Work required - Produce a faithful copy of the data, one that leaves out the pictures.

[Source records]
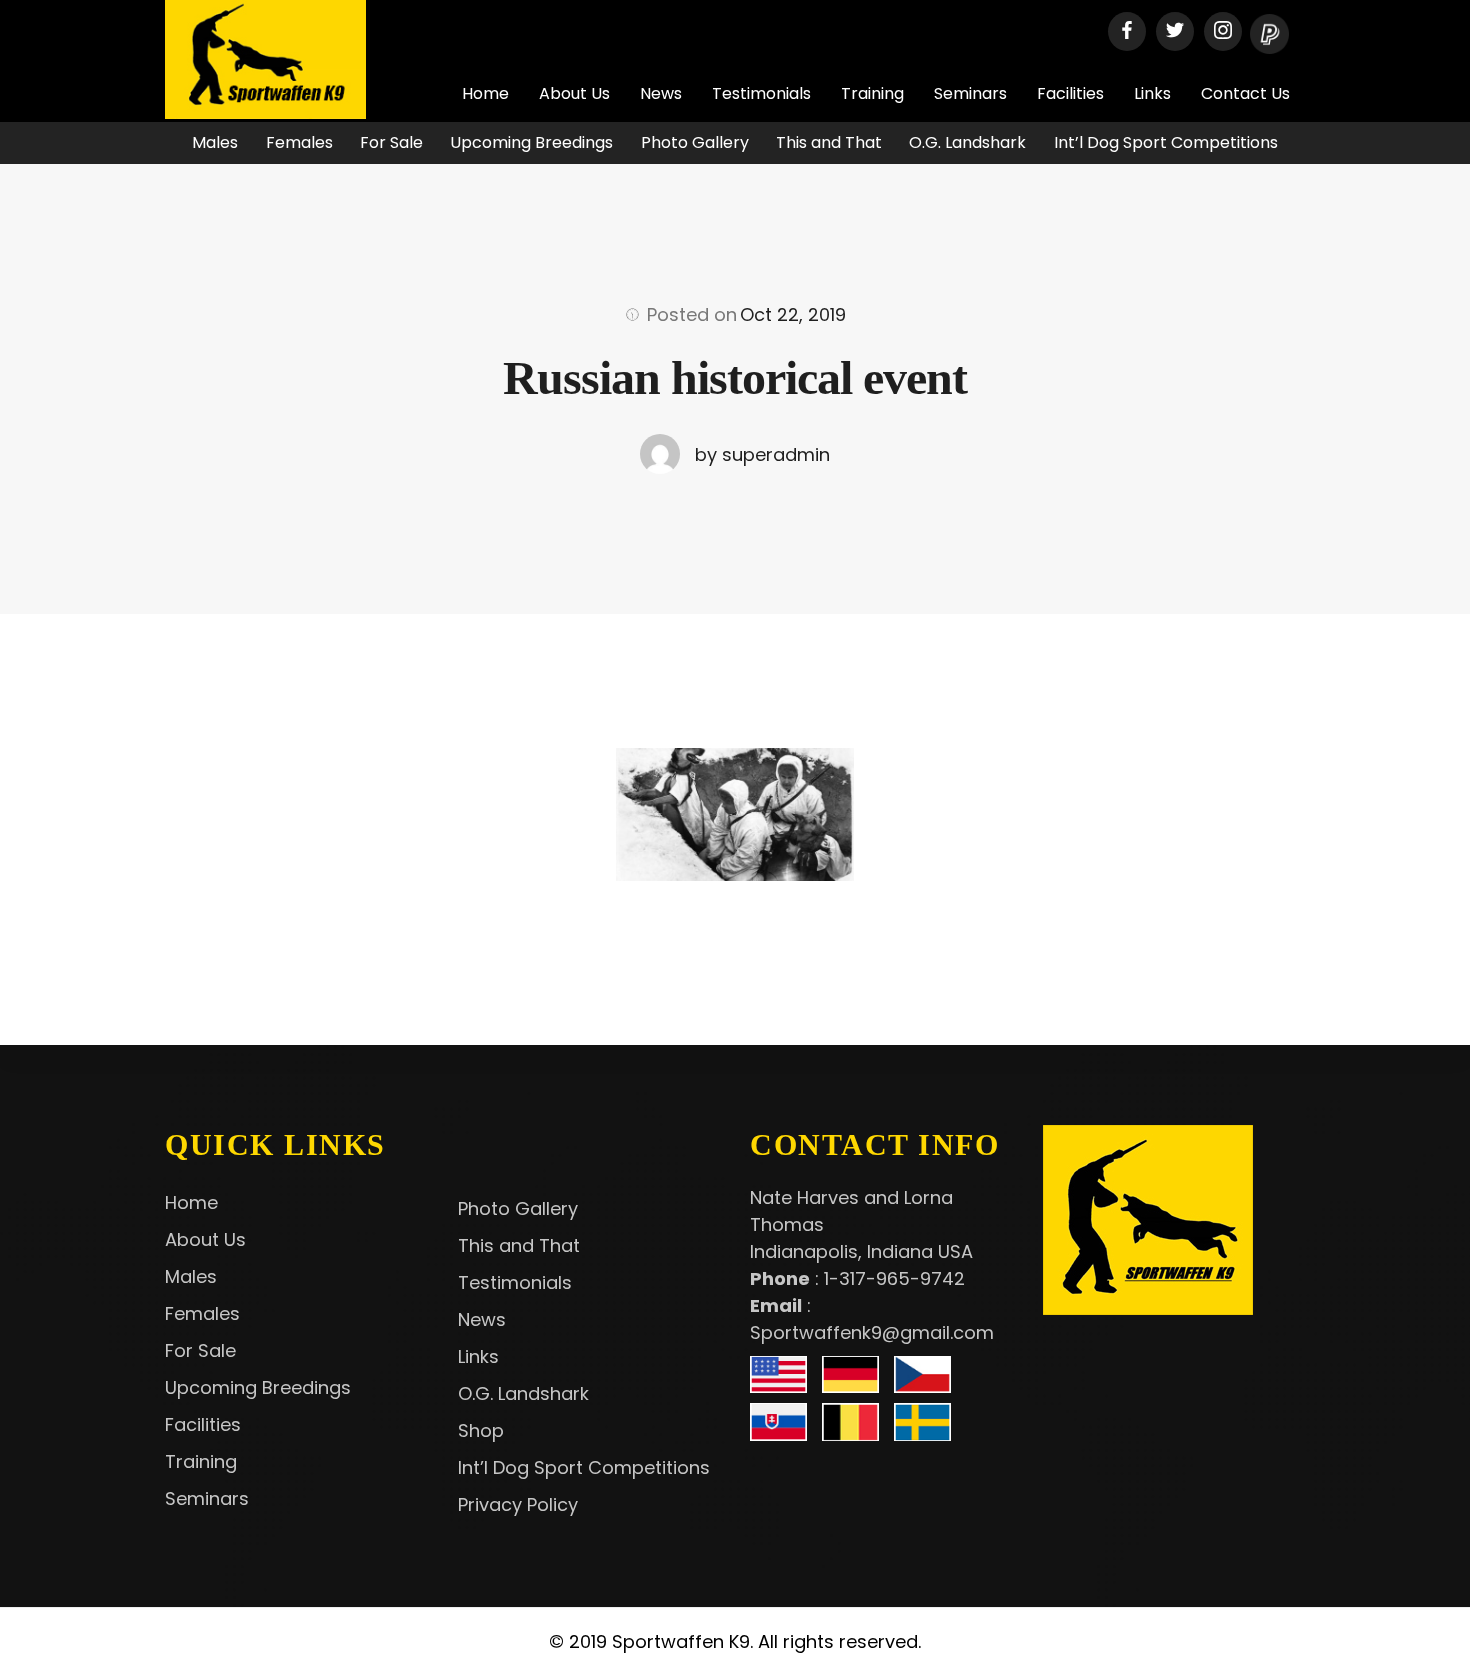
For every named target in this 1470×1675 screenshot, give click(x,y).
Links (1152, 93)
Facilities (1070, 93)
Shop (481, 1430)
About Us (574, 93)
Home (485, 93)
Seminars (970, 93)
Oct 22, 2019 (793, 314)
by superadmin (762, 454)
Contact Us (1245, 93)
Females (299, 142)
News (661, 93)
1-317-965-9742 (894, 1278)
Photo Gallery (695, 142)
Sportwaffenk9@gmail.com (872, 1332)
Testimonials (761, 93)
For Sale (391, 142)
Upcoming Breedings (531, 142)
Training (872, 93)
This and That (829, 142)
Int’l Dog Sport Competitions (1166, 142)
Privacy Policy (518, 1504)
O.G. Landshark (967, 142)
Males (215, 142)
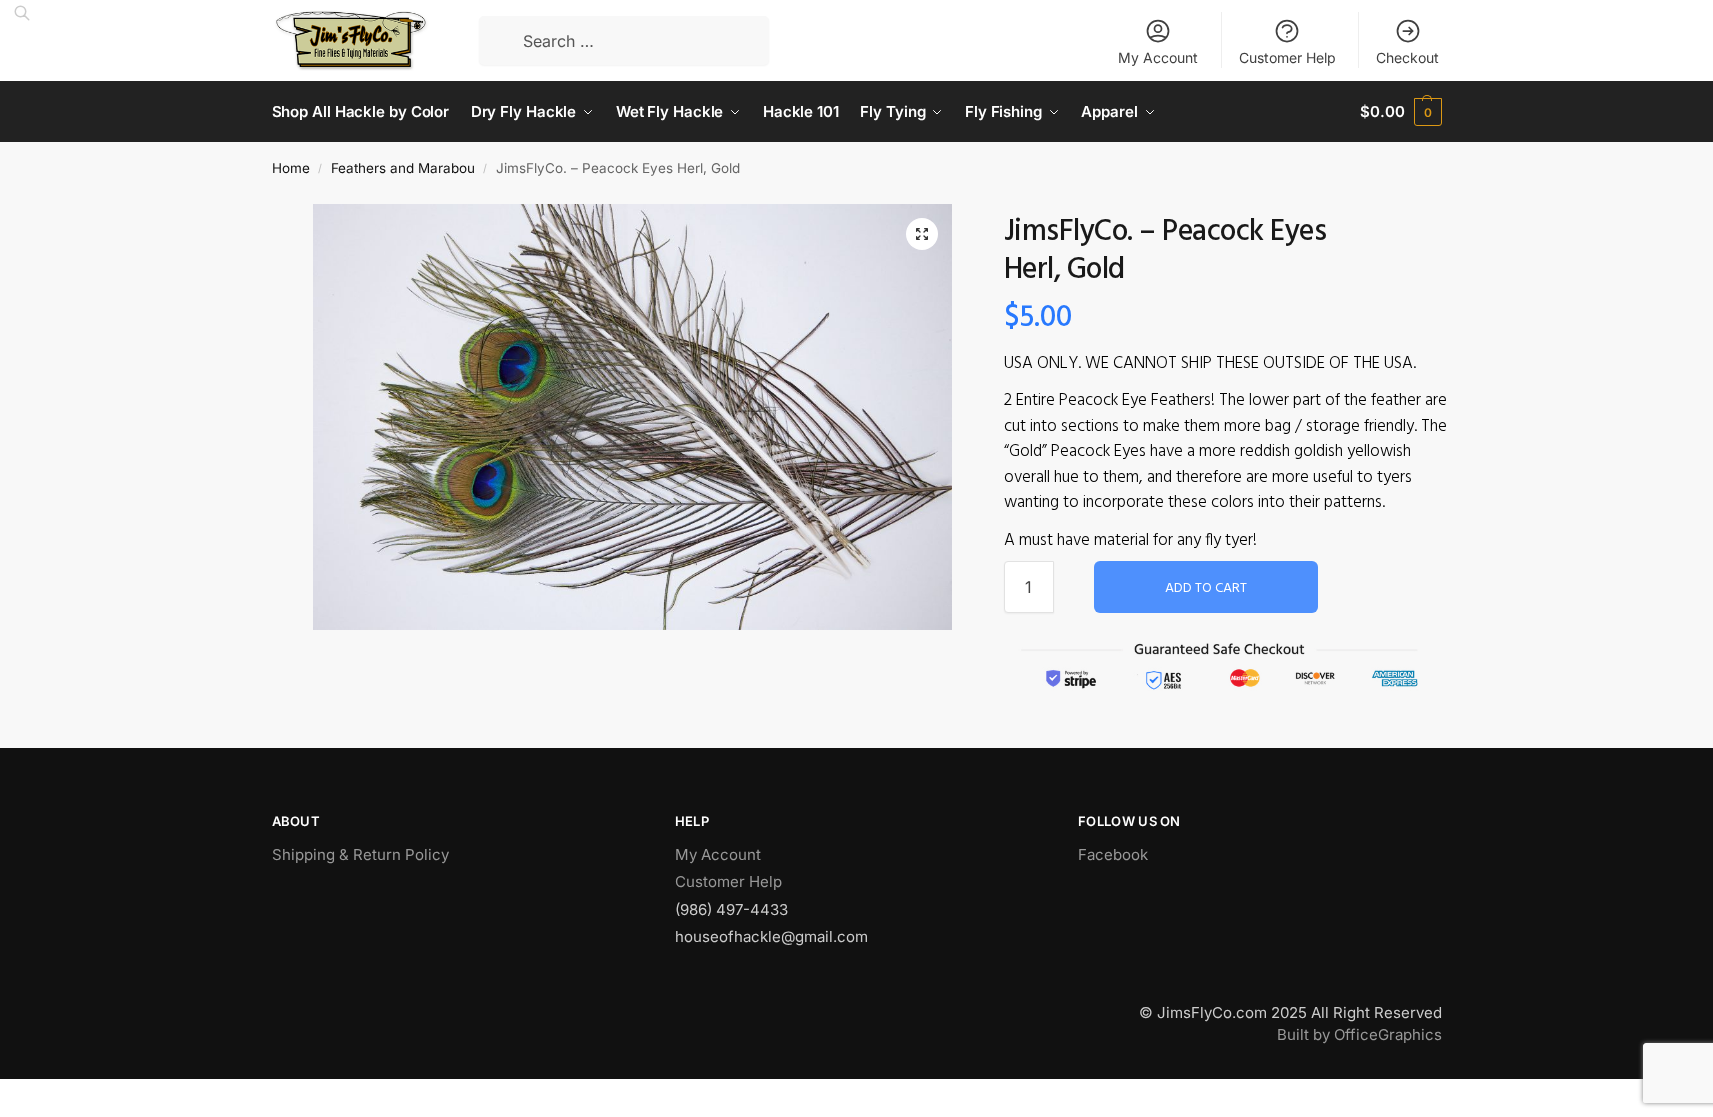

Reply -
For every named target in this 1470×1675 screenshot, give click(x,y).
Links (1152, 93)
Facilities (1070, 93)
Shop (481, 1430)
About Us (574, 93)
Home (485, 93)
Seminars (970, 93)
Oct 22, 2019 (793, 314)
by superadmin (762, 454)
Contact Us (1245, 93)
Females (299, 142)
News (661, 93)
1-317-965-9742 (894, 1278)
Photo Gallery (695, 142)
Sportwaffenk9@gmail.com (872, 1332)
Testimonials (761, 93)
For Sale (391, 142)
Upcoming Breedings (531, 142)
Training (872, 93)
This and That (829, 142)
Int’l Dog Sport Competitions (1166, 142)
Privacy Policy (518, 1504)
O.G. Landshark (967, 142)
Males (215, 142)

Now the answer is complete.